After many decades of practising multi-party democracy in the country, the Founder’s Day versus Founders’ Day debate never seems to be ending any time soon.
This long-standing issue was once again reignited with the maiden Founders’ Day celebration which was marked last Sunday with a public holiday across the country.
It will be recalled that this debate was brought to the fore in 2017, when in his speech at Ghana’s 60th independence anniversary parade, President Nana Addo Dankwa Akufo-Addo made mention of the subject matter and the need for the country to do what was right.
It is really most unfortunate that more than 60 years after independence, the history of the events leading to the founding of Ghana continues to be embroiled in needless controversy due largely to partisan political considerations.
Founder’s versus Founders’ debate
It is worrying to observe that with the declaration of August 4 as Founders’ Day, the country is still not on the same page as to who our founder or founders are.
It is even more worrying that concerns from a section of Ghanaians have not gone down well, with some persons and groups, including the National Democratic Congress (NDC) and the Convention People’s Party (CPP), criticising the government for the declaration, describing it as an attempt to rewrite the country’s history.
President Akufo-Addo in a Facebook post on Sunday to mark the day, called on Ghanaians to rise above partisan considerations and set the records straight by recognising the collective efforts played by key stakeholders towards the liberation of Ghana.
“It is time we rose above partisan considerations, set the records straight, recognise the collective efforts in gaining our freedom and independence from colonial rule, and do right by our history,” he stated.
By all standards, the President’s call is apt and in the right direction considering his position as head of the national family. There is the need for onenesss as the nation aspires to the common goal of dealing with a matter that has a bearing on the entirety of the country.
But as a nation, how ready are we to adhere to the President’s advice?
While some believe that might be an impossible task, I think that can be done with a sense of patriotism and the placement of the national interest ahead of all other considerations.
However, as a nation, my view is the need to continue with the non-partisan conversation so as to agree on the proper profiling of the country’s history.
National Orientation and Nationalism
As the debate continues, it is interesting to note that currently in Ghana, there are some people who cannot even sing the National Anthem.
But it is the same anthem that reminds us of where we are coming from and where we are headed.
I believe we must have space on our calender to tell the history of our country and to engender a general understanding as to how we even came by the name Ghana.
Ghana, in the supreme interest of all, must have space for its citizens to learn its history and have a better appreciation of the efforts that culminated in the status that we call a “Republic”.
Evidence abounds to the fact that some people get to the top to become leaders while they do not even know the country’s history and much more, even sing the National Anthem or recite the National Pledge.

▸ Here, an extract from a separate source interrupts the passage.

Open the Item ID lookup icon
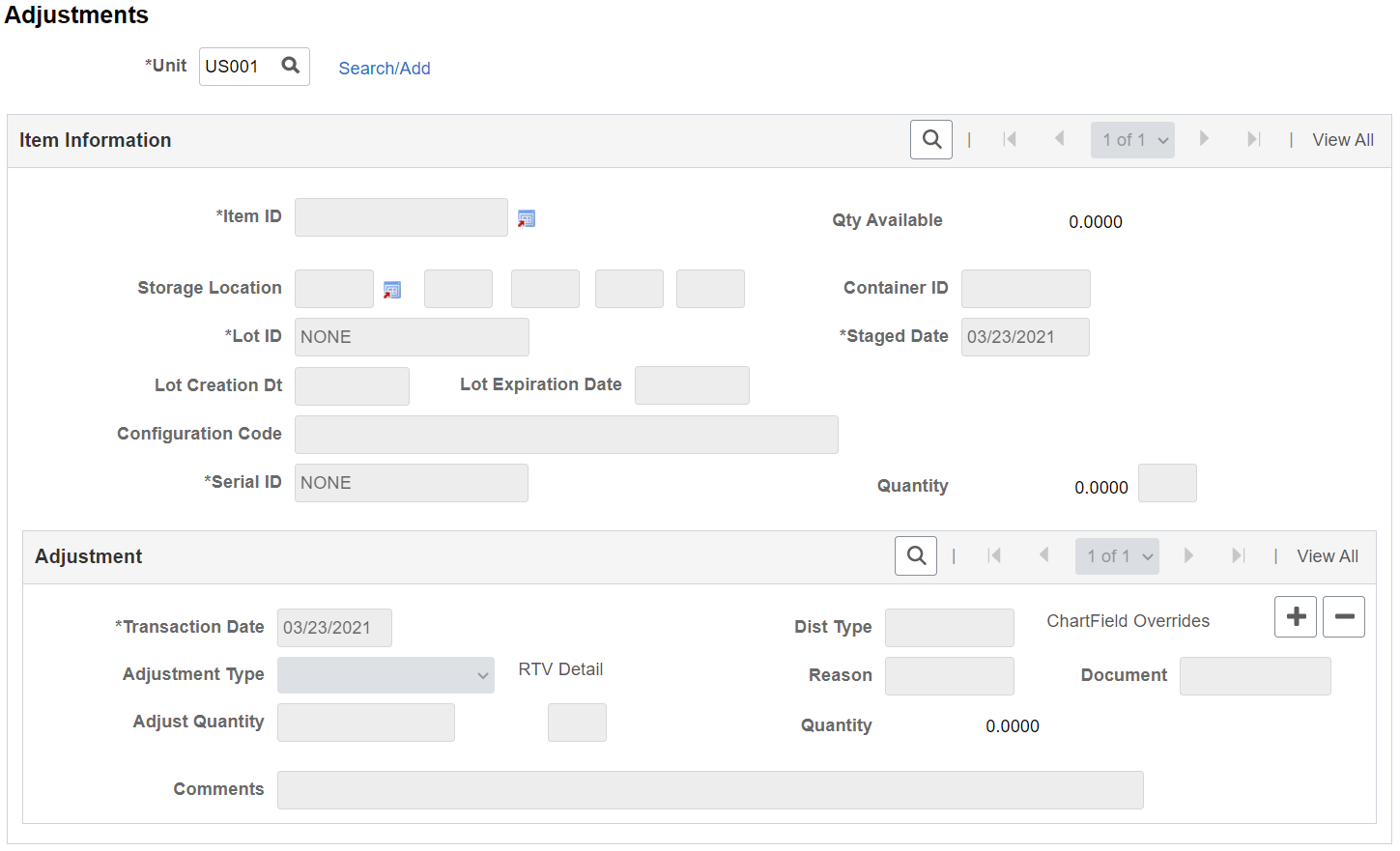Image resolution: width=1400 pixels, height=851 pixels. click(x=527, y=219)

Continously telling the story and where we want to go is, therefore, very critical and important.
Who is sacrificing for nation?
At the moment, what the nation needs is the rekindling of the love for nation and the desire to sacrifice a part of individual identity for the attainment of national goals.
The continuous display of partisanship in our body politic and the lack of patriotism and love for the country is greatly undermining national development.
It, thus, seems as though when we take a step forward as a democratic nation, our acts, invocations, predictions and pronouncements are bereft of patriotism and the desire to build our country as our anthem states.
Love for country goes a long way to engender development and whatever there is to do.
I wish all Ghanaians a belated happy Founders’ Day.